J'ai discuté avec le président de l'Université de Versailles Saint-Quentin sur la cérémonie de remise des diplômes. C'est un phénomène qui s'est d'abord développé dans le privé, et qui rencontre un grand succès. Dans le cérémonial, rien n'est prévu pour le cas d'une personne musulmane qui souhaiterait recevoir son diplôme en portant son voile. J'ai dirigé un lycée où il y avait deux ou trois élèves juifs par classe. D'un commun accord, les professeurs ont décidé de ne pas programmer de devoir sur table les jours de fêtes juives pour ne pas pénaliser ces élèves. C'est une piste de travail.
Comme recteur de l'académie d'Amiens, avez-vous eu le cas d'enseignants confrontés à des difficultés liées au contenu de l'enseignement qu'ils dispensaient, par exemple sur l'évolution et la création dans le domaine scientifique, la colonisation et la décolonisation en histoire, ou bien encore la question juive pendant la Seconde Guerre mondiale ? Ces problèmes remontent-ils au rectorat ? Existe-t-il un thermomètre statistique de ce genre de tensions et de conflits ?

* CONSIGNES
1. Répondez à ces questions sur l'extrait sur la religion à l'école :
(a) Avec qui l'auteur s'est-il entretenu de la cérémonie de remise des diplômes ?
(b) Combien d'élèves juifs par classe le lycée qu'il a dirigé comptait-il ?
(c) De quelle académie la personne interrogée a-t-elle été recteur ?
2. Poursuivez l'extrait sur la religion à l'école à partir de sa dernière phrase.
Les lignes qui viennent ensuite n'ont aucun rapport avec l'extrait sur la religion à l'école.

* DONNÉES RECUEILLIES
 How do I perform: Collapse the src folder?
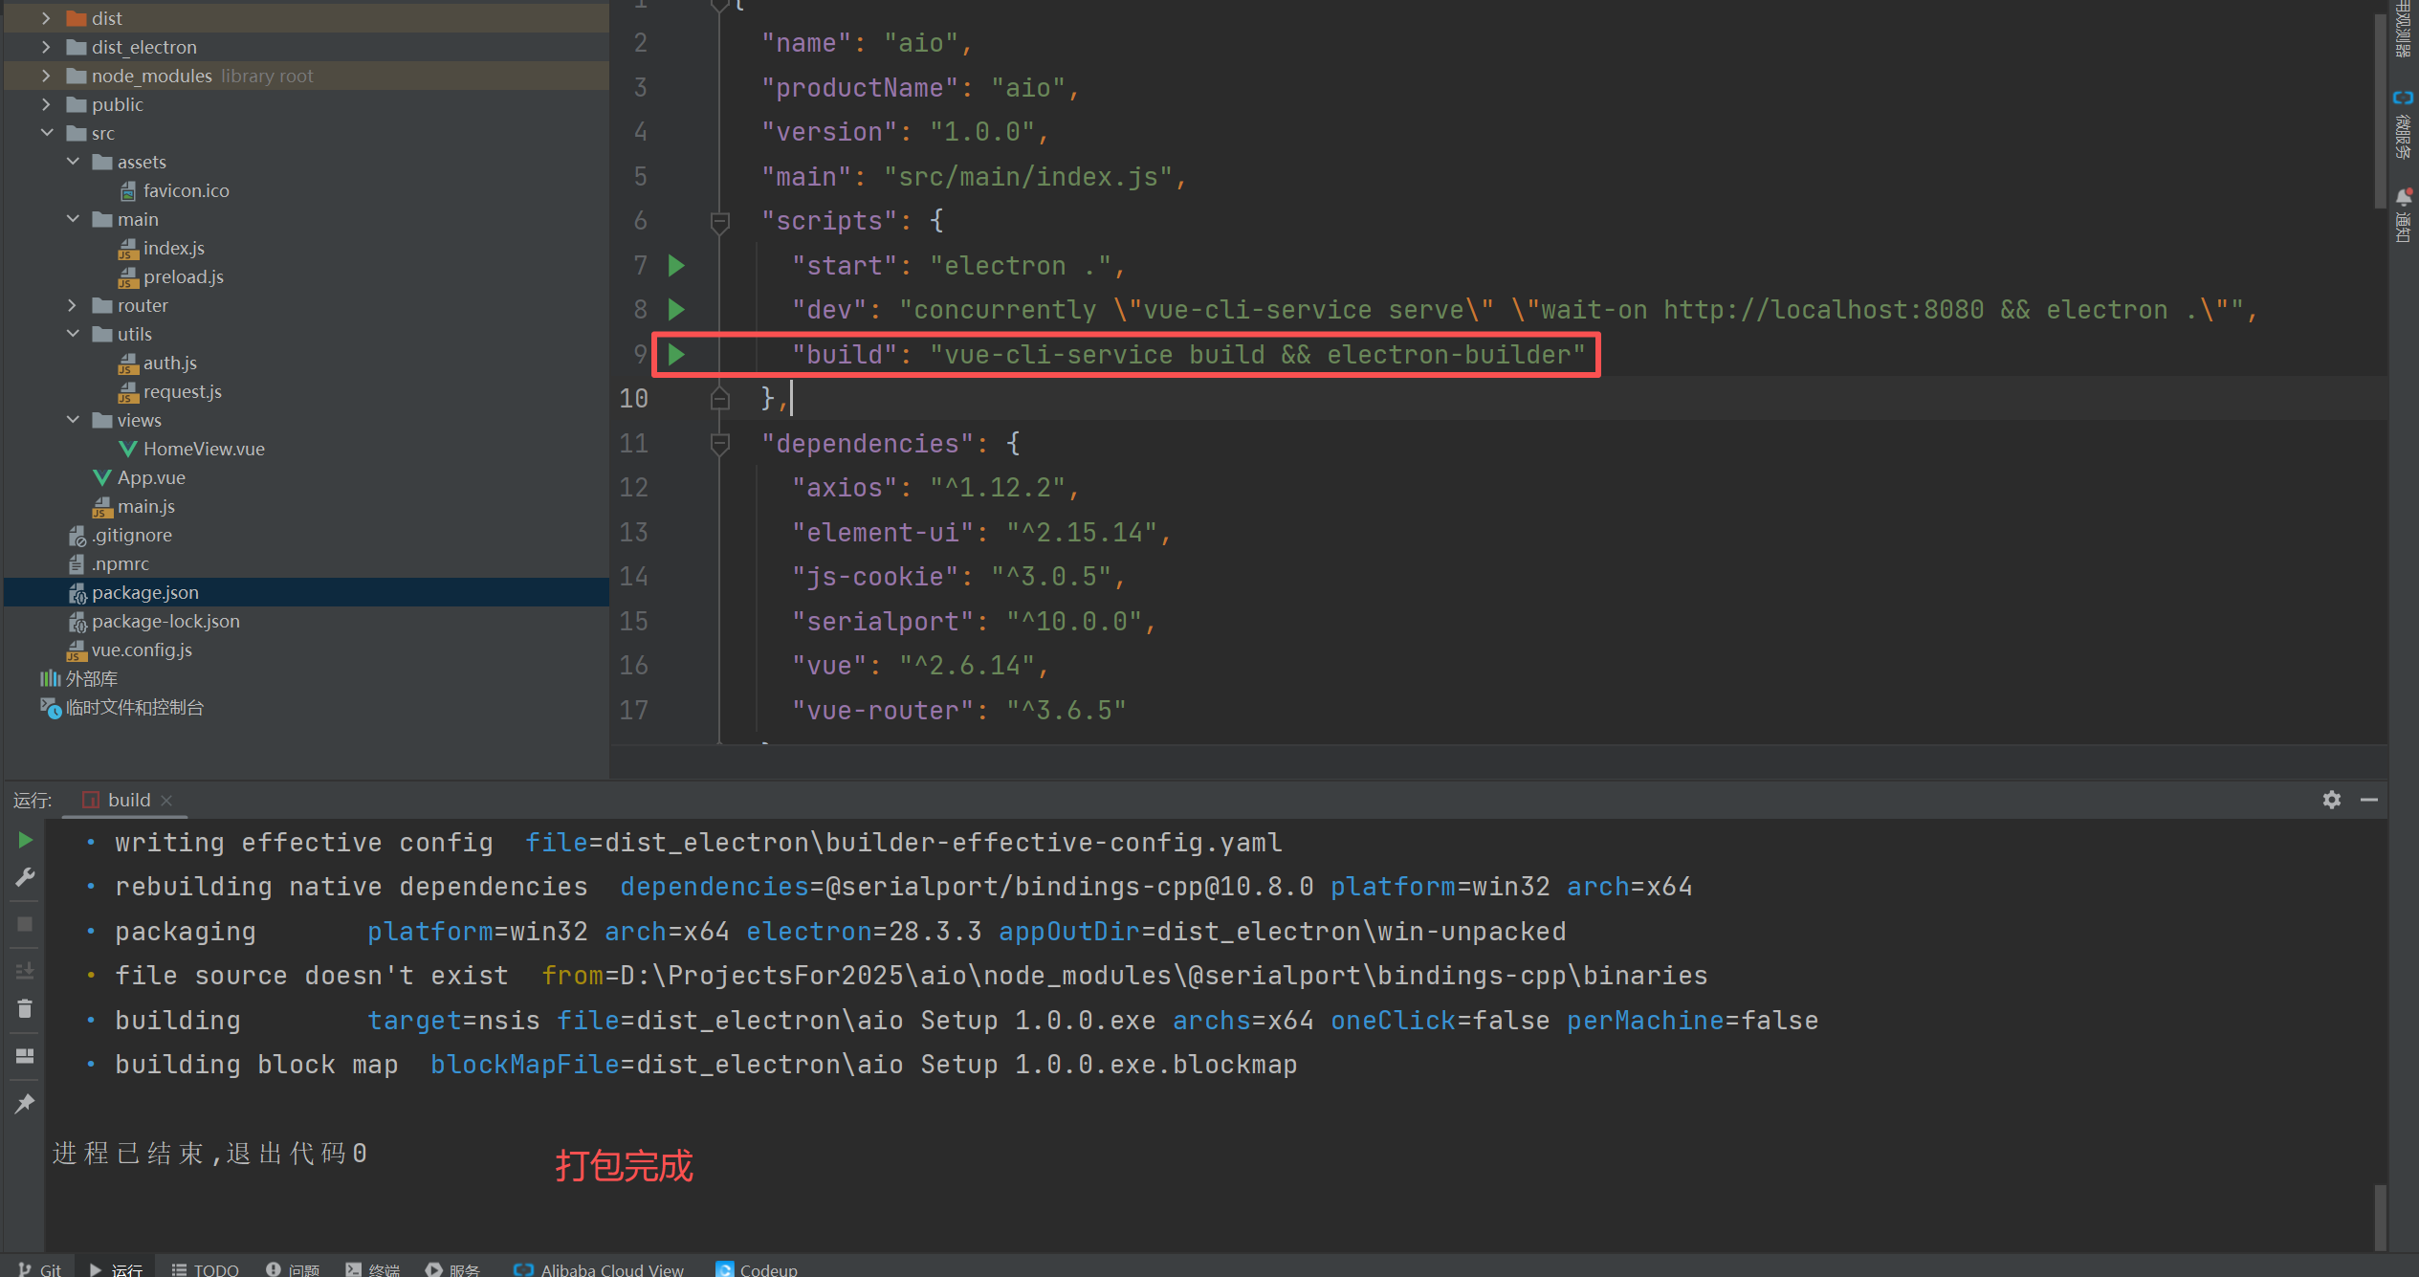coord(46,133)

* RÉPONSES DANS L'ORDRE
1.
(a) Avec le président de l'Université de Versailles Saint-Quentin.
(b) Deux ou trois.
(c) De l'académie d'Amiens.

2.
Les cérémonies de remise de diplôme ont été importées il y a une dizaine d'années en France, où elles commencent à s'implanter. Cela fait très longtemps que l'Éducation nationale prend en compte les grandes fêtes juives -Yom Kippour, notamment - en veillant à ne pas fixer d'épreuve obligatoire ce jour-là. À l'université, il suffit de demander au doyen que les TD n'aient pas lieu le vendredi soir. En trente ans de carrière, je n'ai pas vu passer beaucoup de litiges de ce type. En revanche, la fixation des dates des grandes fêtes musulmanes, comme l'Aïd, nous échappe et empêche de prendre le même type de dispositions que pour les fêtes juives. C'est la même chose pour le Ramadan. Des solutions de vivre-ensemble doivent être trouvées. J'ai eu l'occasion de vivre en Algérie, où la question se posait à l'inverse : il s'agissait d'intégrer les fêtes chrétiennes dans un contexte musulman. Dans notre pays, nous intégrons aussi les fêtes propres aux protestants en Alsace-Moselle.
Il y a aussi celles des catholiques. Le vendredi saint est férié, en Alsace-Moselle.
Dans mon académie, M. Longuet, je n'ai jamais constaté le type de problème que vous évoquiez. Peut-être est-ce arrivé dans d'autres académies ? Je crois que ce n'est pas si fréquent que cela.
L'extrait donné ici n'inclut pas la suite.